(Data excerpts)
------------

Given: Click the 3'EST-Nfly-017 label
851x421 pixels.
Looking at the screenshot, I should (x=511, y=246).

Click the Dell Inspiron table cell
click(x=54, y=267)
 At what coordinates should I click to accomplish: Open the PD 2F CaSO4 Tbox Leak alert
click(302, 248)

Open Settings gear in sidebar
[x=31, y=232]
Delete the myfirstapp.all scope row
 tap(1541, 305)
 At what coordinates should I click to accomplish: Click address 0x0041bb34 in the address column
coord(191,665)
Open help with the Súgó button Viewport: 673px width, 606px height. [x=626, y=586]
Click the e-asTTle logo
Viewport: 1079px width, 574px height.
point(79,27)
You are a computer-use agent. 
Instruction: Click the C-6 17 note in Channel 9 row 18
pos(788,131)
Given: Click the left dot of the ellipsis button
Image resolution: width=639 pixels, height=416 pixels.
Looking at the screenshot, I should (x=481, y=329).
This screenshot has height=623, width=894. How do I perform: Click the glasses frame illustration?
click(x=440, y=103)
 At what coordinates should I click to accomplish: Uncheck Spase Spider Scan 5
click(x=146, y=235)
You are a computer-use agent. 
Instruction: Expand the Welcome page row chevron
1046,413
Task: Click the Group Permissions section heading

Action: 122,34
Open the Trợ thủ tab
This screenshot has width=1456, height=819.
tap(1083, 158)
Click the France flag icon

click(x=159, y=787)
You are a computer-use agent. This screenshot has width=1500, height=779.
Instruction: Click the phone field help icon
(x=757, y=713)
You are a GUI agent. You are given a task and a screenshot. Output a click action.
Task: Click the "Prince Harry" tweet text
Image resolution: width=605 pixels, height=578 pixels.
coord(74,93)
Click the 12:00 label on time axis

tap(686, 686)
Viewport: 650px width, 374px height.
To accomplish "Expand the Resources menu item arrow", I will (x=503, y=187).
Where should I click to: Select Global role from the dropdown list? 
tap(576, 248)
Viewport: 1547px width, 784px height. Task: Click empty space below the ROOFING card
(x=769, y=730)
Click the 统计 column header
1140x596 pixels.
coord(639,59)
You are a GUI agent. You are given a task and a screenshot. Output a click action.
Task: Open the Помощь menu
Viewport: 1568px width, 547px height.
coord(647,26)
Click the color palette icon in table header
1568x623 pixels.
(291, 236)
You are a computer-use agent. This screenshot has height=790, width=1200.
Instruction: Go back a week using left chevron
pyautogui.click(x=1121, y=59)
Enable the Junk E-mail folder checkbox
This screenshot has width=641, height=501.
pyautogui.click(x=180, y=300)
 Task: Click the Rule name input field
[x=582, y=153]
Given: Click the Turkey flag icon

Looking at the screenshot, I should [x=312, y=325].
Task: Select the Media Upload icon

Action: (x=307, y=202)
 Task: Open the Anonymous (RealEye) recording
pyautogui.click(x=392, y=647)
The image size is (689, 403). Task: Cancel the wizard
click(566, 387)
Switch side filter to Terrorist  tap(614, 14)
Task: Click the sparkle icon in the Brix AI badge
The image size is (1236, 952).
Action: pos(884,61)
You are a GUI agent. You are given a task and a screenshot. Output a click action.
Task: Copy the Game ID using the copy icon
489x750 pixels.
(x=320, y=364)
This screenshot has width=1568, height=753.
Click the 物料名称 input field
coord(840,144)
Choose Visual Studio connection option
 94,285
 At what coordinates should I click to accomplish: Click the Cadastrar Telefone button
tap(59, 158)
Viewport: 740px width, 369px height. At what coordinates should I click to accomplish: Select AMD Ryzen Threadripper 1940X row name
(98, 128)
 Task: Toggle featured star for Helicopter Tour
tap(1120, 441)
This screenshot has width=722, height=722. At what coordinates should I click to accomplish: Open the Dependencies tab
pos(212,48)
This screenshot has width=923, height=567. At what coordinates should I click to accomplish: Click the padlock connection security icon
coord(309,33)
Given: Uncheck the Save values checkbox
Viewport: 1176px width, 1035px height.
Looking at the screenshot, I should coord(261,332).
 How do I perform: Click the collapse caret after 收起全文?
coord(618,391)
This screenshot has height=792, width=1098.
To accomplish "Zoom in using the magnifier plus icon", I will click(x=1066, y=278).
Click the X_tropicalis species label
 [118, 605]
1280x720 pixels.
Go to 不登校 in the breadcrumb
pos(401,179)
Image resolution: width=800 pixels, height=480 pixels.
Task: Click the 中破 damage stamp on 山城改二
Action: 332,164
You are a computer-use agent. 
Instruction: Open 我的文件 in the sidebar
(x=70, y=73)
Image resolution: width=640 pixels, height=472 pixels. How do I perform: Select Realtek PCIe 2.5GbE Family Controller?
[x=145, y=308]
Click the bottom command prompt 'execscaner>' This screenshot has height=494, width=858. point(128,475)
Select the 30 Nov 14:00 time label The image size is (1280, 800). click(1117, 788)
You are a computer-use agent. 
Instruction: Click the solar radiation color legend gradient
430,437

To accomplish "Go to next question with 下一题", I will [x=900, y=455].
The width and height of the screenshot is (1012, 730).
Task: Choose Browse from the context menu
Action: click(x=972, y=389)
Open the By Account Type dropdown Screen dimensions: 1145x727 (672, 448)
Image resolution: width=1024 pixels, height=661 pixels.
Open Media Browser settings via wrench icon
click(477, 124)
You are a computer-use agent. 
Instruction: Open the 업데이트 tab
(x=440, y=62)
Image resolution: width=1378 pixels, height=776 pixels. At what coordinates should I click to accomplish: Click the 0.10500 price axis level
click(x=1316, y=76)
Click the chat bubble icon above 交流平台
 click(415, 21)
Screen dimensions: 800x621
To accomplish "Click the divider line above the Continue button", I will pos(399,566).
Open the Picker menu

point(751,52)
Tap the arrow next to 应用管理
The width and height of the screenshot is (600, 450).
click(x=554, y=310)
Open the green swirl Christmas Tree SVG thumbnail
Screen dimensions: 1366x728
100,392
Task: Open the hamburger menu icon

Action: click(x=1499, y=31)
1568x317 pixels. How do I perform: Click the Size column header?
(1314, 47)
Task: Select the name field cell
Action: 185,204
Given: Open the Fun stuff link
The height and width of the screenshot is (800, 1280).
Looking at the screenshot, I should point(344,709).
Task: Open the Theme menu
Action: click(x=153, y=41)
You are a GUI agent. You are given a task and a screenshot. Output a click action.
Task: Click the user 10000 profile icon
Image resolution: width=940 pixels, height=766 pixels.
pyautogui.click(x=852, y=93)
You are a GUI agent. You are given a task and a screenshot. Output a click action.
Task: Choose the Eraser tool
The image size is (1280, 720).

------------

◆ **Required work**
Repeat the records above in full, character for character.

◆ **Solution to the problem**
Given: Click the 3'EST-Nfly-017 label
851x421 pixels.
Looking at the screenshot, I should (x=511, y=246).

Click the Dell Inspiron table cell
click(x=54, y=267)
 At what coordinates should I click to accomplish: Open the PD 2F CaSO4 Tbox Leak alert
click(302, 248)

Open Settings gear in sidebar
[x=31, y=232]
Delete the myfirstapp.all scope row
 tap(1541, 305)
 At what coordinates should I click to accomplish: Click address 0x0041bb34 in the address column
coord(191,665)
Open help with the Súgó button Viewport: 673px width, 606px height. [x=626, y=586]
Click the e-asTTle logo
Viewport: 1079px width, 574px height.
point(79,27)
You are a computer-use agent. 
Instruction: Click the C-6 17 note in Channel 9 row 18
pos(788,131)
Given: Click the left dot of the ellipsis button
Image resolution: width=639 pixels, height=416 pixels.
Looking at the screenshot, I should (x=481, y=329).
This screenshot has height=623, width=894. How do I perform: Click the glasses frame illustration?
click(x=440, y=103)
 At what coordinates should I click to accomplish: Uncheck Spase Spider Scan 5
click(x=146, y=235)
You are a computer-use agent. 
Instruction: Expand the Welcome page row chevron
1046,413
Task: Click the Group Permissions section heading

Action: 122,34
Open the Trợ thủ tab
This screenshot has width=1456, height=819.
tap(1083, 158)
Click the France flag icon

click(x=159, y=787)
You are a computer-use agent. This screenshot has width=1500, height=779.
Instruction: Click the phone field help icon
(x=757, y=713)
You are a GUI agent. You are given a task and a screenshot. Output a click action.
Task: Click the "Prince Harry" tweet text
Image resolution: width=605 pixels, height=578 pixels.
coord(74,93)
Click the 12:00 label on time axis

tap(686, 686)
Viewport: 650px width, 374px height.
To accomplish "Expand the Resources menu item arrow", I will (x=503, y=187).
Where should I click to: Select Global role from the dropdown list? 
tap(576, 248)
Viewport: 1547px width, 784px height. Task: Click empty space below the ROOFING card
(x=769, y=730)
Click the 统计 column header
1140x596 pixels.
coord(639,59)
You are a GUI agent. You are given a task and a screenshot. Output a click action.
Task: Open the Помощь menu
Viewport: 1568px width, 547px height.
coord(647,26)
Click the color palette icon in table header
1568x623 pixels.
(291, 236)
You are a computer-use agent. This screenshot has height=790, width=1200.
Instruction: Go back a week using left chevron
pyautogui.click(x=1121, y=59)
Enable the Junk E-mail folder checkbox
This screenshot has width=641, height=501.
pyautogui.click(x=180, y=300)
 Task: Click the Rule name input field
[x=582, y=153]
Given: Click the Turkey flag icon

Looking at the screenshot, I should [x=312, y=325].
Task: Select the Media Upload icon

Action: (x=307, y=202)
 Task: Open the Anonymous (RealEye) recording
pyautogui.click(x=392, y=647)
The image size is (689, 403). Task: Cancel the wizard
click(566, 387)
Switch side filter to Terrorist  tap(614, 14)
Task: Click the sparkle icon in the Brix AI badge
The image size is (1236, 952).
Action: pos(884,61)
You are a GUI agent. You are given a task and a screenshot. Output a click action.
Task: Copy the Game ID using the copy icon
489x750 pixels.
(x=320, y=364)
This screenshot has width=1568, height=753.
Click the 物料名称 input field
coord(840,144)
Choose Visual Studio connection option
 94,285
 At what coordinates should I click to accomplish: Click the Cadastrar Telefone button
tap(59, 158)
Viewport: 740px width, 369px height. At what coordinates should I click to accomplish: Select AMD Ryzen Threadripper 1940X row name
(98, 128)
 Task: Toggle featured star for Helicopter Tour
tap(1120, 441)
This screenshot has width=722, height=722. At what coordinates should I click to accomplish: Open the Dependencies tab
pos(212,48)
This screenshot has width=923, height=567. At what coordinates should I click to accomplish: Click the padlock connection security icon
coord(309,33)
Given: Uncheck the Save values checkbox
Viewport: 1176px width, 1035px height.
Looking at the screenshot, I should coord(261,332).
 How do I perform: Click the collapse caret after 收起全文?
coord(618,391)
This screenshot has height=792, width=1098.
To accomplish "Zoom in using the magnifier plus icon", I will click(x=1066, y=278).
Click the X_tropicalis species label
 [118, 605]
1280x720 pixels.
Go to 不登校 in the breadcrumb
pos(401,179)
Image resolution: width=800 pixels, height=480 pixels.
Task: Click the 中破 damage stamp on 山城改二
Action: 332,164
You are a computer-use agent. 
Instruction: Open 我的文件 in the sidebar
(x=70, y=73)
Image resolution: width=640 pixels, height=472 pixels. How do I perform: Select Realtek PCIe 2.5GbE Family Controller?
[x=145, y=308]
Click the bottom command prompt 'execscaner>' This screenshot has height=494, width=858. point(128,475)
Select the 30 Nov 14:00 time label The image size is (1280, 800). click(1117, 788)
You are a computer-use agent. 
Instruction: Click the solar radiation color legend gradient
430,437

To accomplish "Go to next question with 下一题", I will [x=900, y=455].
The width and height of the screenshot is (1012, 730).
Task: Choose Browse from the context menu
Action: click(x=972, y=389)
Open the By Account Type dropdown Screen dimensions: 1145x727 (672, 448)
Image resolution: width=1024 pixels, height=661 pixels.
Open Media Browser settings via wrench icon
click(477, 124)
You are a computer-use agent. 
Instruction: Open the 업데이트 tab
(x=440, y=62)
Image resolution: width=1378 pixels, height=776 pixels. At what coordinates should I click to accomplish: Click the 0.10500 price axis level
click(x=1316, y=76)
Click the chat bubble icon above 交流平台
 click(415, 21)
Screen dimensions: 800x621
To accomplish "Click the divider line above the Continue button", I will pos(399,566).
Open the Picker menu

point(751,52)
Tap the arrow next to 应用管理
The width and height of the screenshot is (600, 450).
click(x=554, y=310)
Open the green swirl Christmas Tree SVG thumbnail
Screen dimensions: 1366x728
100,392
Task: Open the hamburger menu icon

Action: click(x=1499, y=31)
1568x317 pixels. How do I perform: Click the Size column header?
(1314, 47)
Task: Select the name field cell
Action: 185,204
Given: Open the Fun stuff link
The height and width of the screenshot is (800, 1280).
Looking at the screenshot, I should point(344,709).
Task: Open the Theme menu
Action: click(x=153, y=41)
You are a GUI agent. You are given a task and a screenshot. Output a click action.
Task: Click the user 10000 profile icon
Image resolution: width=940 pixels, height=766 pixels.
pyautogui.click(x=852, y=93)
You are a GUI agent. You are given a task and a screenshot. Output a click action.
Task: Choose the Eraser tool
The image size is (1280, 720).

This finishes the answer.